Selon lui, le processus a impliqué "un trop grand nombre de parties prenantes qui ont formulé des exigences fortes à l'égard de la direction, en contradiction les unes avec les autres".

Les activistes ont également "grossièrement sous-estimé" la difficulté et le temps nécessaire pour redresser Toshiba, a-t-il ajouté.

Les principaux actionnaires ont refusé de faire des commentaires, tout comme le ministère du commerce.

UN SOUTIEN EN DEMI-TEINTE

Le conseil d'administration de Toshiba, qui comprend des représentants d'Elliott Management de Paul Singer et de Farallon Capital Management, a formellement accepté l'offre de JIP de 4620 yens par action, a déclaré Toshiba dans un communiqué jeudi, la valorisant à 2000 milliards de yens (15,2 milliards de dollars).

Mais le conseil d'administration s'est abstenu de recommander aux investisseurs d'apporter leurs actions, jugeant même l'offre initiale de JIP de 5.500 yens par action "insatisfaisante", a déclaré Toshiba.

Le prix a été revu à la baisse en raison de l'aggravation des résultats de Toshiba.

Certains actionnaires de premier plan avaient précédemment déclaré à Reuters que 6 000 yens était le seuil à partir duquel le rachat pouvait être réalisé.

Aujourd'hui, les principaux actionnaires activistes sont fatigués du drame et désireux de se retirer, selon certaines personnes, même à un prix "scandaleusement bas", a déclaré l'un d'entre eux.

Au terme d'un processus d'enchères qui a duré un an, l'offre de JIP était la seule offre "complète" restante, a déclaré la société.

"La situation dans laquelle les acheteurs ne parvenaient pas à se mettre d'accord a perduré en temps utile.
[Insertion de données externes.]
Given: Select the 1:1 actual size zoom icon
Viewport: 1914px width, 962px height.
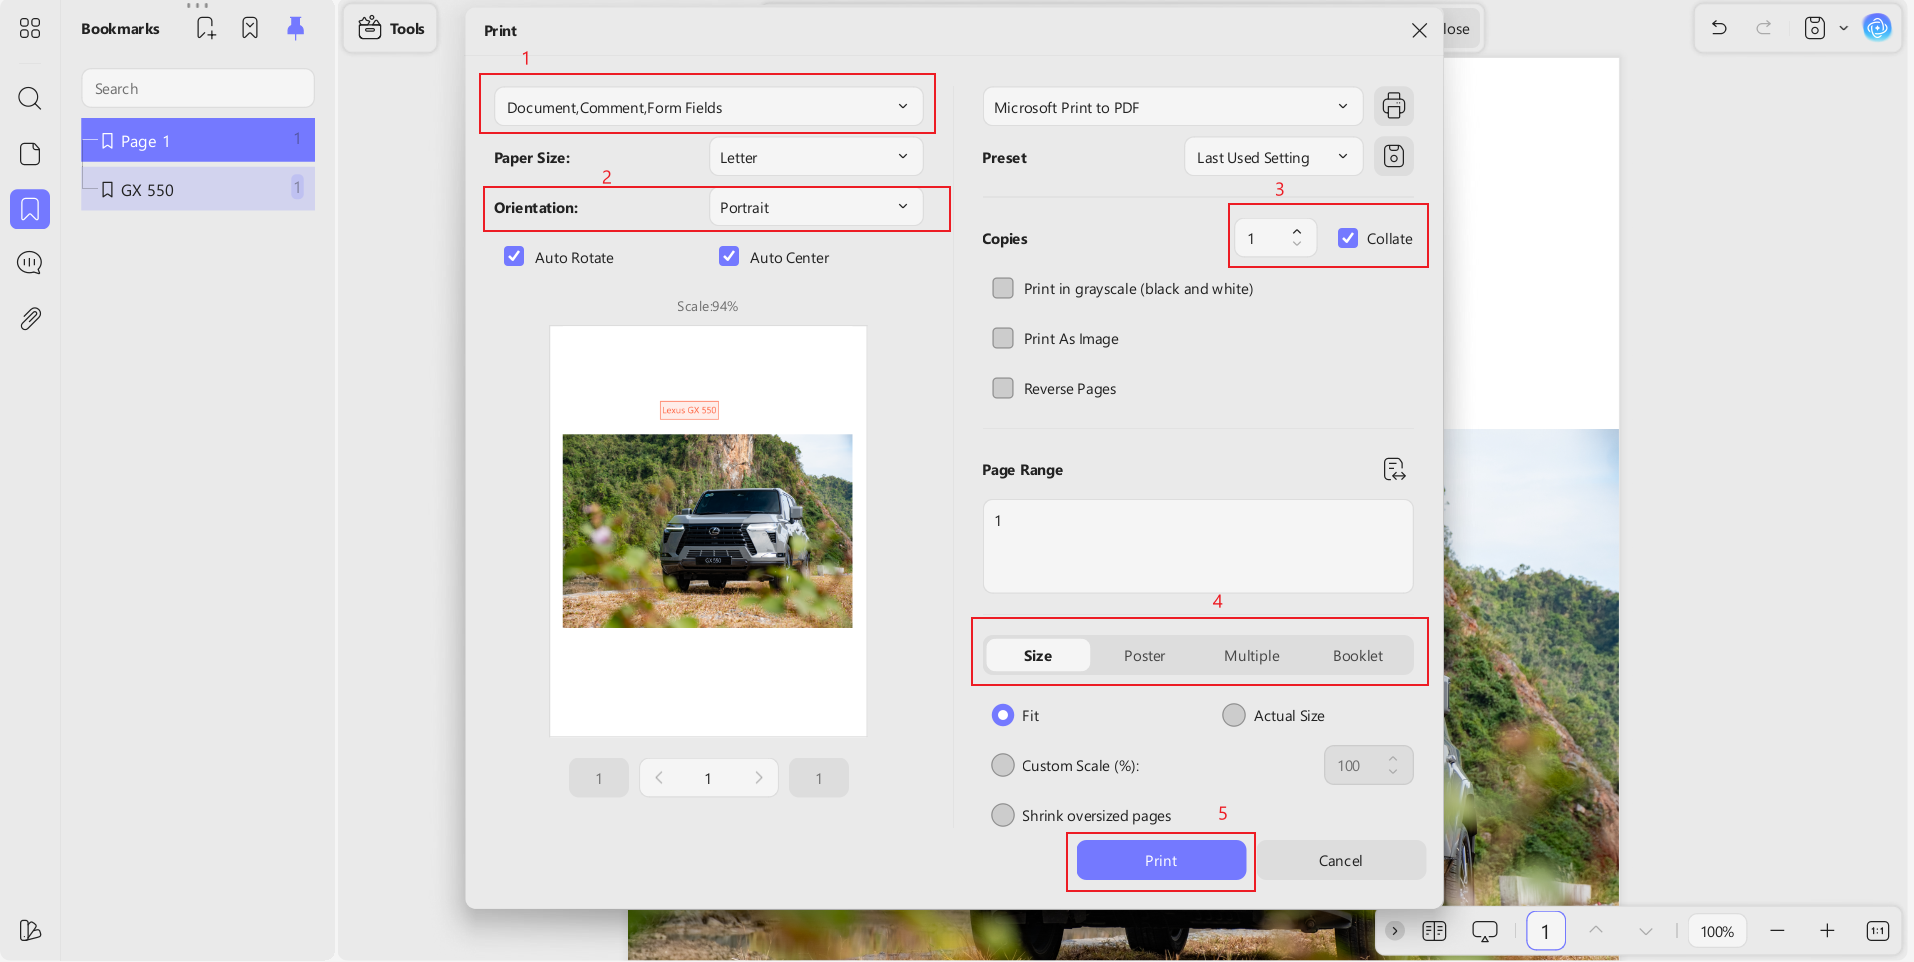Looking at the screenshot, I should [1879, 930].

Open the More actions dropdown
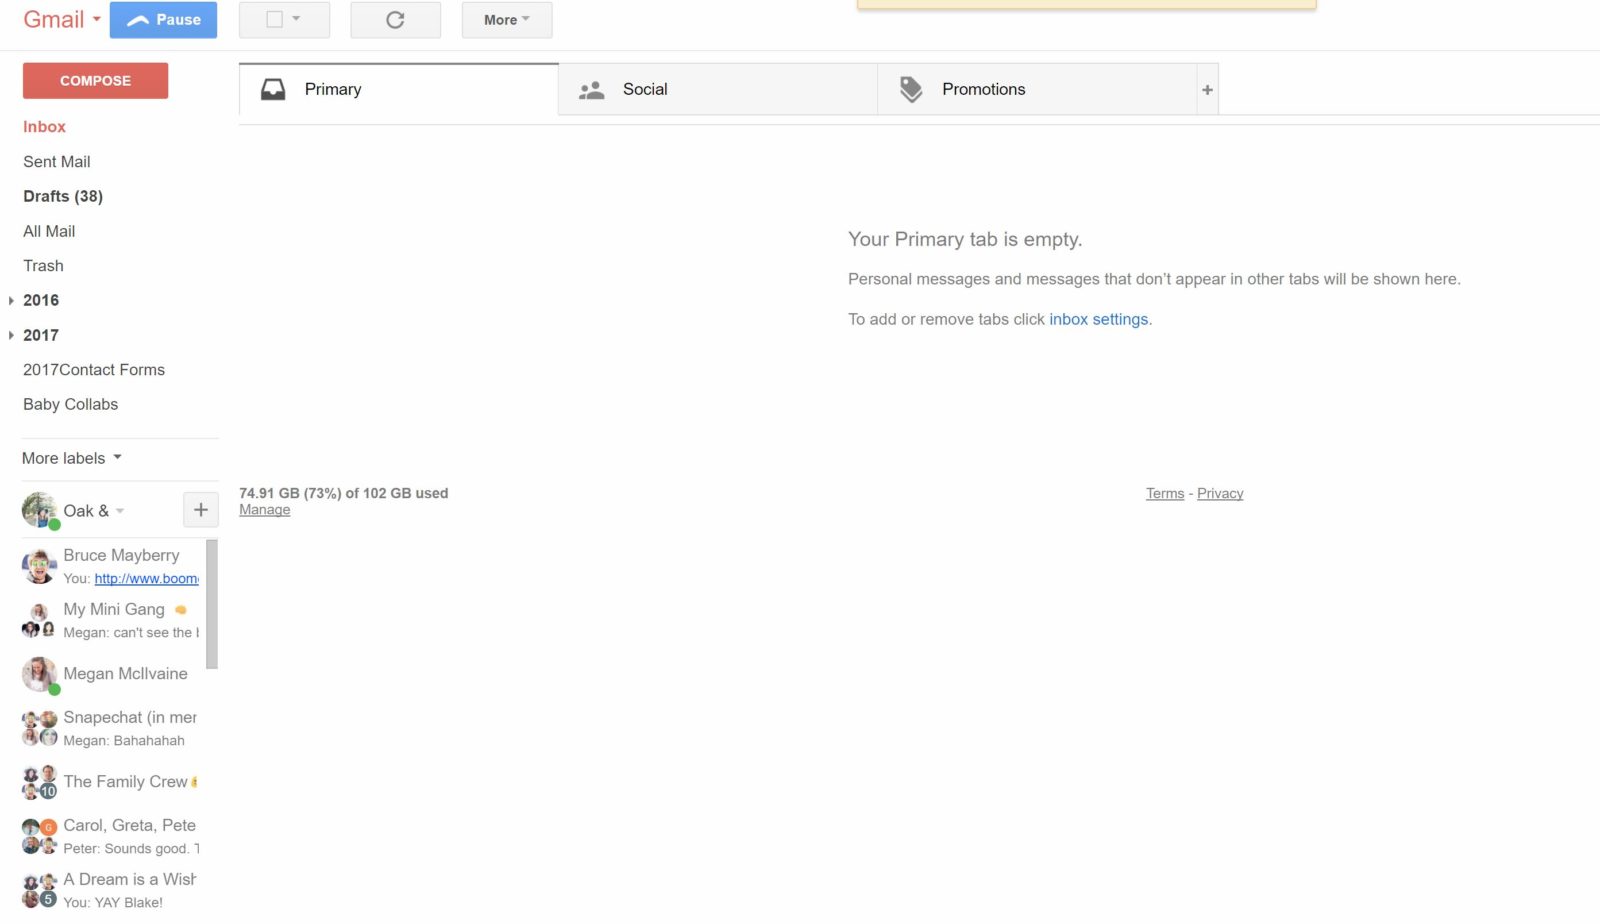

Ils ont maintenant trouvé un terrain d'entente et la voie de la restructuration est plus claire", a déclaré Takamasa Ikeda, gestionnaire de portefeuille chez GCI Asset Management.

Certaines sociétés internationales de capital-investissement, dont KKR & Co, se sont retirées prématurément, en partie à cause des obstacles antitrust et de la surveillance des technologies sensibles par les pouvoirs publics.

JIP s'était initialement associé à un fonds soutenu par l'État, Japan Investment Corp. Ils se sont ensuite séparés, en désaccord sur l'intention de JIP de conserver le PDG Shimada et son équipe.

Japan Investment Corp a ensuite envisagé de s'associer à Bain Capital, ce qui aurait permis à la société américaine de capital-investissement de disposer d'un partenaire local dont elle avait grand besoin. Mais le fonds soutenu par l'État a choisi de se tenir à l'écart, estimant que son plan de restructuration en profondeur n'intéresserait pas la direction, selon les sources.

En 2018, Bain a acheté une participation majoritaire dans l'actif le plus important de Toshiba, son activité de puces mémoire, qu'il a ensuite rebaptisée Kioxia Holdings.

SOUMISSIONNAIRE PRIVILÉGIÉ

La lenteur du processus a fait que Toshiba a manqué la fenêtre d'une "évaluation idéale" lorsque les actions technologiques étaient encore en plein essor, a déclaré M. Kato de LightStream.

JIP a été désigné comme soumissionnaire privilégié en octobre, mais a dû faire face à la réticence des banques à l'égard de son plan.

"Si la direction reste et poursuit la stratégie actuelle, nous ne voyons pas comment elle pourrait améliorer l'entreprise", a déclaré un banquier à la fin de l'année dernière.

JIP a finalement accepté de céder les activités sous-performantes en cas de détérioration des bénéfices - une condition posée par les banques pour obtenir 1,2 trillion de yens de prêts de premier rang, selon les personnes interrogées.

Goro Yanase, alors directeur de l'exploitation, a joué un rôle important dans la consolidation de la proposition de JIP, selon plusieurs personnes. Il a brusquement démissionné en février, admettant avoir utilisé de manière inappropriée des frais de représentation.

Le maintien de Shimada et, avant sa démission, de Yanase, était une condition de la banque pour l'obtention des prêts, a déclaré la société.

Toshiba a estimé qu'il était souhaitable d'avoir des actionnaires stables pour mettre fin au tumulte, contrairement aux actionnaires actuels "qui ont de nombreux points de vue divergents".

JIP ne voit pas la nécessité de procéder à des ajustements stratégiques importants, a déclaré Toshiba.